[Passage shown]
───
How can R Users Learn Python for Data Science ?

Introduction

The best way to learn a new skill is by doing it!

This article is meant to help R users enhance their set of skills and learn Python for data science (from scratch). After all, R and Python are the most important programming languages a data scientist must know.

Python is a supremely powerful and a multi-purpose programming language. It has grown phenomenally in the last few years. It is used for web development, game development, and now data analysis / machine learning. Data analysis and machine learning is a relatively new branch in python.

For a beginner in data science, learning python for data analysis can be really painful. Why ?

You try Googling "learn python," and you'll get tons of tutorials only meant for learning python for web development. How can you find a way then ?

In this tutorial, we'll be exploring the basics of python for performing data manipulation tasks. Alongside, we'll also look how you do it in R. This parallel comparison will help you relate the set of tasks you do in R to how you do it in python! And in the end, we'll take up a data set and practice our newly acquired python skills.

Note: This article is best suited for people who have a basic knowledge of R language.

 

Table of Contents

  1. Why learn Python (even if you already know R)
  2. Understanding Data Types and Structures in Python vs. R
  3. Writing Code in Python vs. R
  4. Practicing Python on a Data Set

 

Why learn Python (even if you already know R)

No doubt, R is tremendously great at what it does. In fact, it was originally designed for doing statistical computing and manipulations. Its incredible community support allows a beginner to learn R quickly.

But, python is catching up fast. Established companies and startups have embraced python at a much larger scale compared to R.

r machine learning vs python machine learning

According to indeed.com (from Jan 2016 to November 2016), the number of job postings seeking "machine learning python" increased much faster (approx. 123%) than "machine learning in R" jobs. Do you know why ? It is because

  1. Python supports the entire spectrum of machine learning in a much better way.
  2. Python not only supports model building but also supports model deployment.
  3. The support of various powerful deep learning libraries such as keras, convnet, theano, and tensorflow is more for python than R.
  4. You don't need to juggle between several packages to locate a function in python unlike you do in R. Python has relatively fewer libraries, with each having all the functions a data scientist would need.

 

Understanding Data Types and Structures in Python vs. R

These programming languages understand the complexity of a data set based on its variables and data types. Yes! Let's say you have a data set with one million rows and 50 columns. How would these programming languages understand the data ?

Basically, both R and Python have pre-defined data types. The dependent and independent variables get classified among these data types. And, based on the data type, the interpreter allots memory for use. Python supports the following data types:

  1. Numbers - It stores numeric values. These numeric values can be stored in 4 types: integer, long, float, and complex. Let's understand them.
    • Integer - It refers to whole numbers such as 10,13,91,102, etc. It is the same as R's integer type.
    • Long - It refers to long integers which are represented in octa and hexadecimal. In R, you use bit64 package to read hexadecimal values.
    • Float - It refers to decimal values such as 1.23, 9.89, etc. It is the same as R's numeric type.
───
[Provided data]
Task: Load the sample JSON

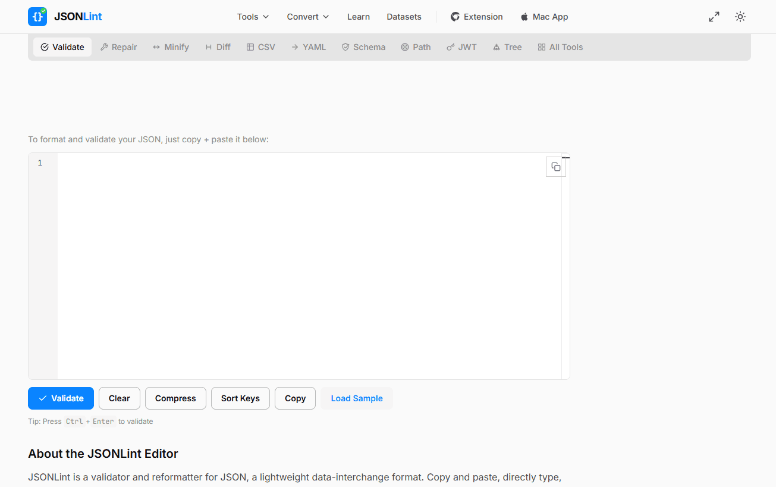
───
[Exercise aim] Return, copied word for word, the part of the article on learning Python as an R user that opens with the words containing "According to indeed.com" and closes with "for python than R.". The data above is separate from the article on learning Python as an R user.

[Response to the exercise]
According to indeed.com (from Jan 2016 to November 2016), the number of job postings seeking "machine learning python" increased much faster (approx. 123%) than "machine learning in R" jobs. Do you know why ? It is because

  1. Python supports the entire spectrum of machine learning in a much better way.
  2. Python not only supports model building but also supports model deployment.
  3. The support of various powerful deep learning libraries such as keras, convnet, theano, and tensorflow is more for python than R.